Thoughts on branding, design, writing and life by Kevin Potts. Established 2003.

Thieving Bastards

The epidemic of content and design thieving continues unabated, and I am getting sick of the issue. And even as I wrote this, another discussion pops up on where I have to defend my position.

The problem with the Web, because it is so fast, fluid, and unsettlingly ubiquitous, is the prevalence of mouth-breathing thieves who somehow convinced their tiny little brains that stealing is OK. This devolved sub-species convinces companies that they have an understanding of originality and creativity, when in all reality their “work” is just plundered from designers who actually give a shit about crafting something new and engaging.
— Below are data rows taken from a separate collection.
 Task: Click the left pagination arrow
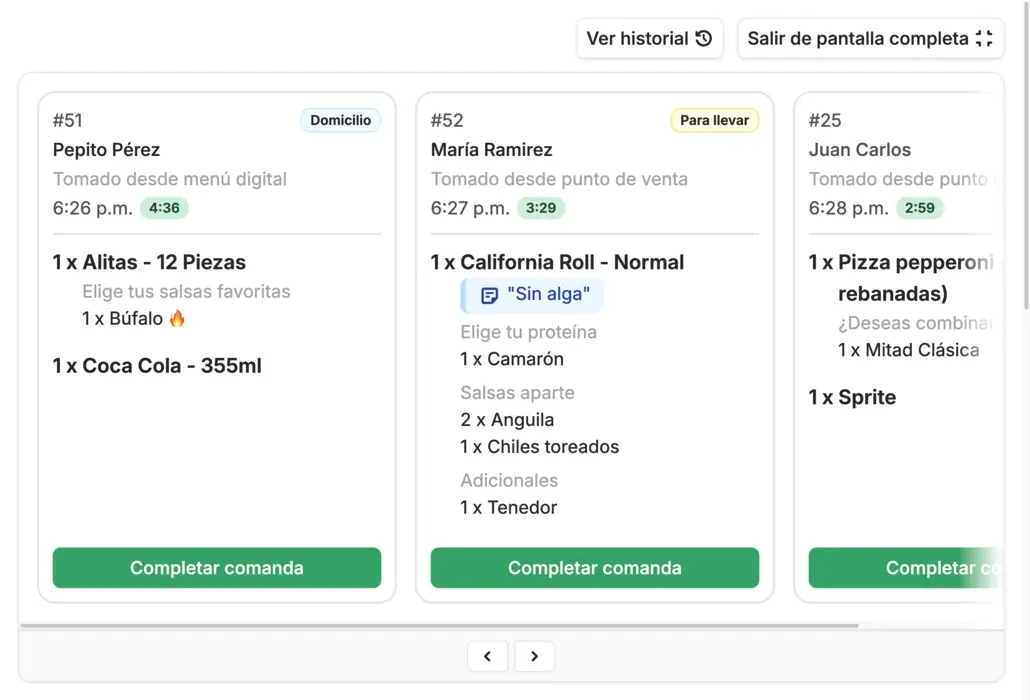pyautogui.click(x=487, y=656)
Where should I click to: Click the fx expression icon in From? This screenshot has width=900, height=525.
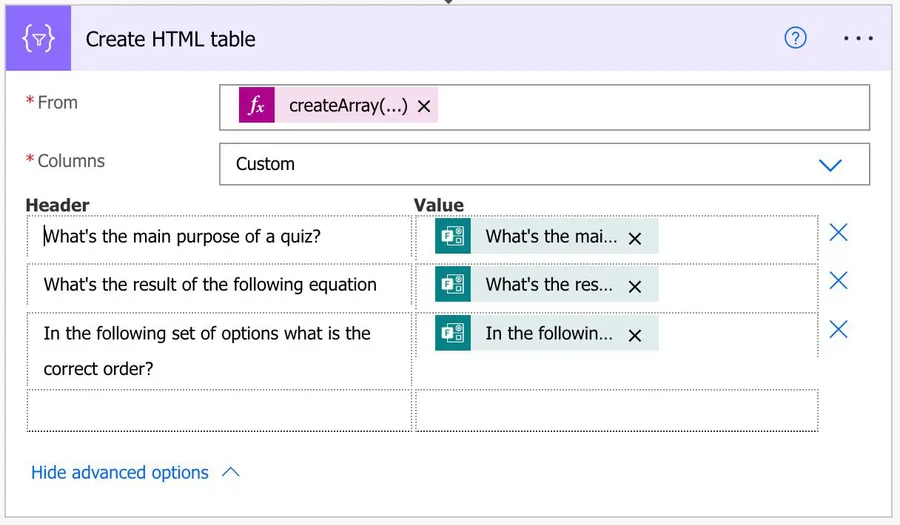point(257,106)
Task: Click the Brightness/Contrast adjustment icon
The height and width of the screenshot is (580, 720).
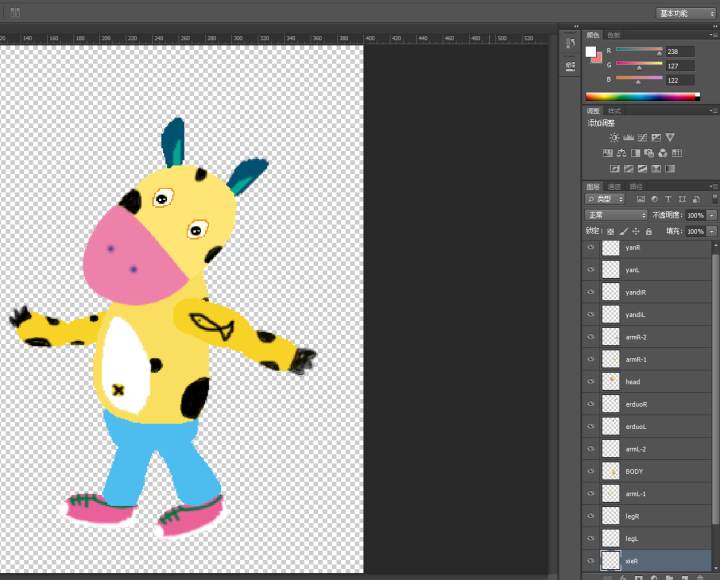Action: [x=614, y=137]
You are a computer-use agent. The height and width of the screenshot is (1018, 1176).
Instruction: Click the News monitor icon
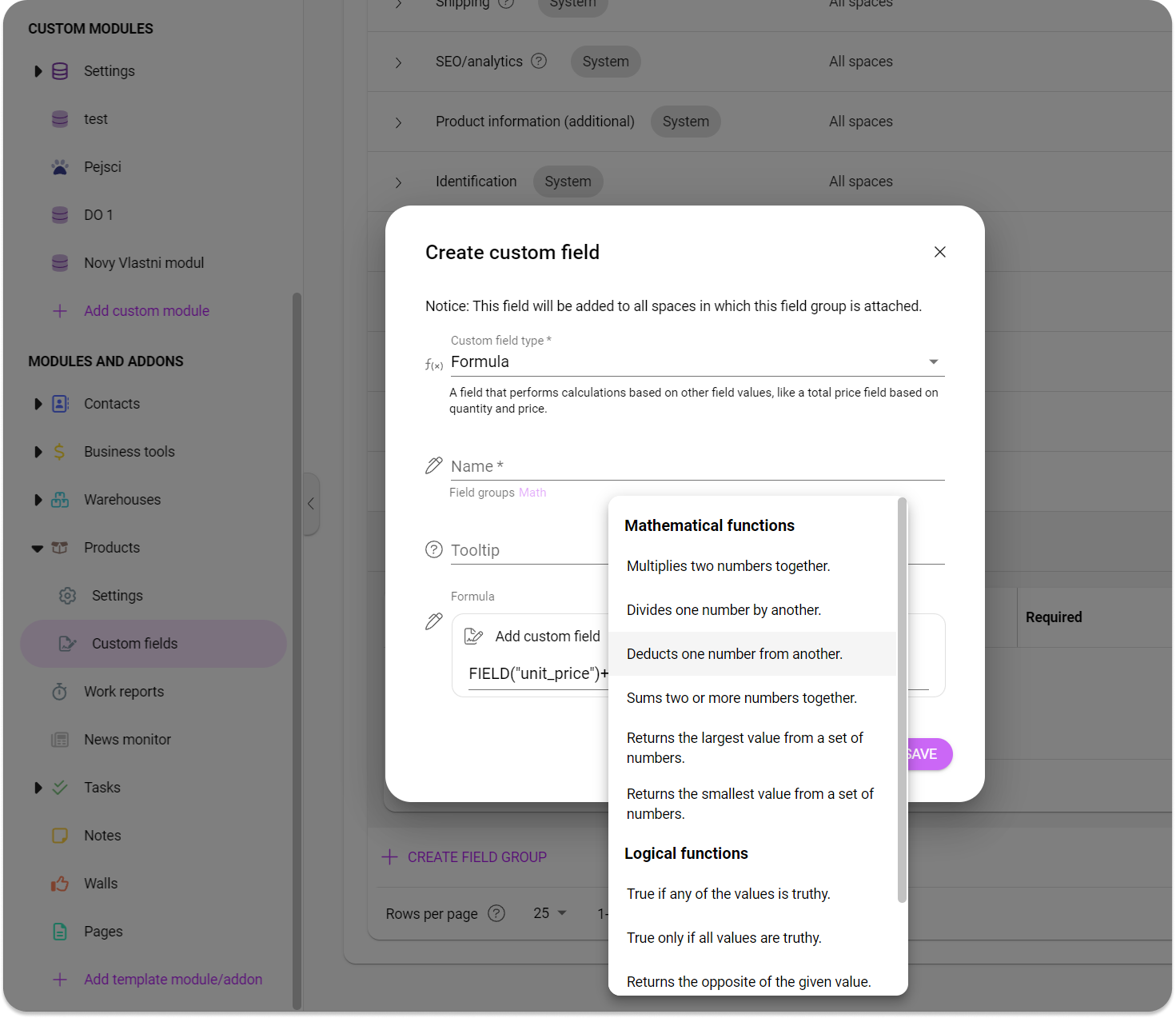point(59,739)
My company recently had its core design stolen. Some things were changed, but long passages of CSS were lifted, an entire library of graphics was appropriated, and icons, styles, colors and everything else that gave our site a voice in our marketplace were thieved.
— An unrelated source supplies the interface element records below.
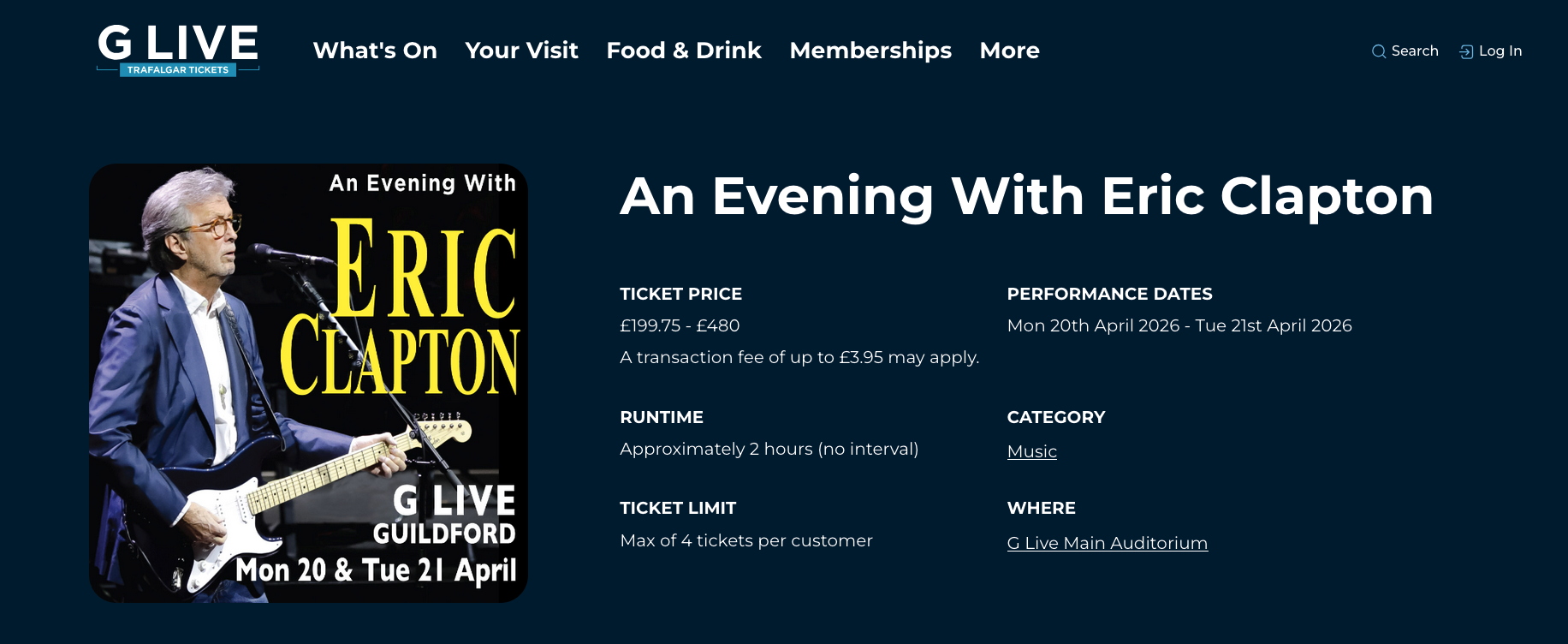Viewport: 1568px width, 644px height.
Task: Click the yellow Eric Clapton poster title
Action: 401,308
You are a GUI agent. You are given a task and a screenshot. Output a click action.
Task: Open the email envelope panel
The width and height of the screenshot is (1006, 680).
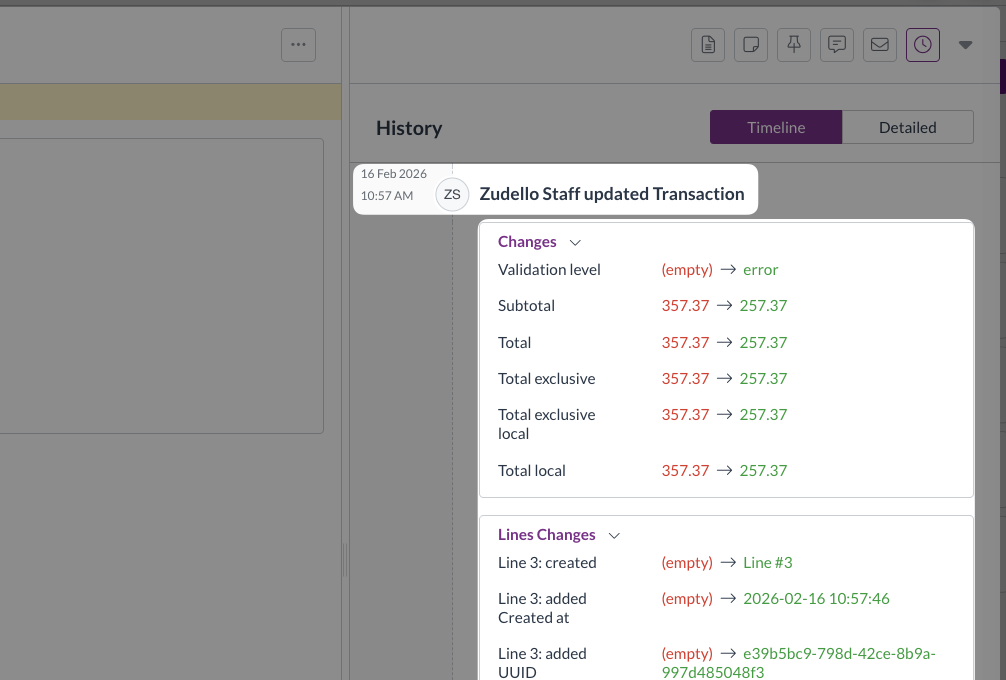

Now I would guess that most people reading this are designers, and you may or may not have experienced this in the past. But as my company’s creative director, I love content equally, and I have found no less than four other sites that have lifted entire pages of text — all of them competitors. One “company” even copied our entire site, changing only the product names and the color orange to green. (They have since gone to a different design, but still retain copied text and graphics. Further cease and desist letters have not helped. Not that I would expect these knuckle-dragging goat fuckers to be able to read any better than they can not write.)

Serendipitously, as I started writing this, Zeldman published this on his site:

Don’t worry about people stealing your design work. Worry about the day they stop.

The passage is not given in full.